The culture of medicine has changed and a new generation of medical students has noticed this insidious path to disgruntlement. Reimbursement rates dominate conversations among health care professionals. Physicians are slowly burning out while younger faces are tempted away from humanitarianism by lucrative lifestyle specialties. Bureaucrats, technology, and increasing health-care costs have transformed the doctor-patient relationship, and students pick up on the increasing frustration in the profession.
The few oases of “pure” medicine are dwindling. Outside of a handful of rural family docs, the culture at most clinics and hospitals now focuses on efficiency and cost-effectiveness. The constant escalation of health-care costs and the numerous opportunities to profit have shaped the new business of medicine, making it less of an Oslerian public service and more an industry analyzed on CNBC and Bloomberg.
Like many medical students around the nation, I have been fortunate enough to volunteer at a student-run free clinic, a place without billing codes or collection experts. Such charitable clinics exist only to serve, not to profit. Our patients are often the most vulnerable and most forgotten by the health care system. The clinic’s greatest successes are not the result of prescribed antibiotics. Instead, they come from a sympathetic ear and a compassionate touch.
For many of us — students and physicians alike — financial gains were not the reasons we entered the field of medicine. We’re here to help, to heal, and to listen to our patients in need.
Charitable clinics offer a venue to practice medicine this way. They serve not only the patients, but also the health-care providers. They remind students (and physicians) of the joys of patient care. In a community-clinic setting, the focus returns to the patient, her hardships, and building relationships. Patients aren’t just charts, illnesses, or ICD-9 diagnoses. They’re the humanistic story of why we became doctors.
At the student-run Lubbock Impact/TTUHSC Free Clinic, my education was not convoluted by health-care reform or reimbursement codes. It was the place where I heard my first breath sounds, caught my first murmur, and wrote my first progress note. The clinic provides much more than education. Most importantly, it provides inspiration. Our experiences there serve as regular reminders of the reasons we spend our twenties nose-in-book.
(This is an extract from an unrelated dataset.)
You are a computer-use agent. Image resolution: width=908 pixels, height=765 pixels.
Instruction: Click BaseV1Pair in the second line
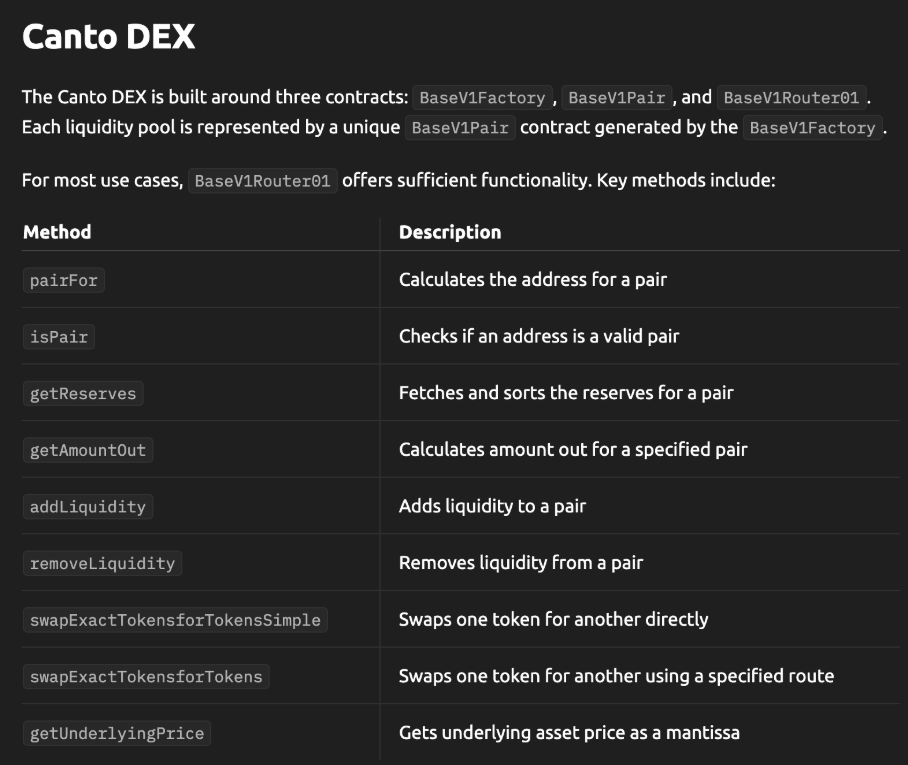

We’re not just learning about treatment protocols; we’re learning about the doctors we hope to become and the medicine we hope to practice.
My experience is not unique. At least 50 medical schools have student-run clinics, where students engage in patient care early in their careers. But student-run free clinics are in a permanently precarious position.
Whether a physician, a student, a donor, or a community member with a voice, each of us can make an effort to encourage an environment that centers on the patient. Student-run free clinics shape the future of medicine for the better and provide health care to those most in need.
Within these clinics, medical students, nurses, physicians, and patients alike constantly see the humanitarian reasons for joining the medical field. The dream of public service trumps the dream of big houses. Here, we still have an oasis: a pure form of medicine.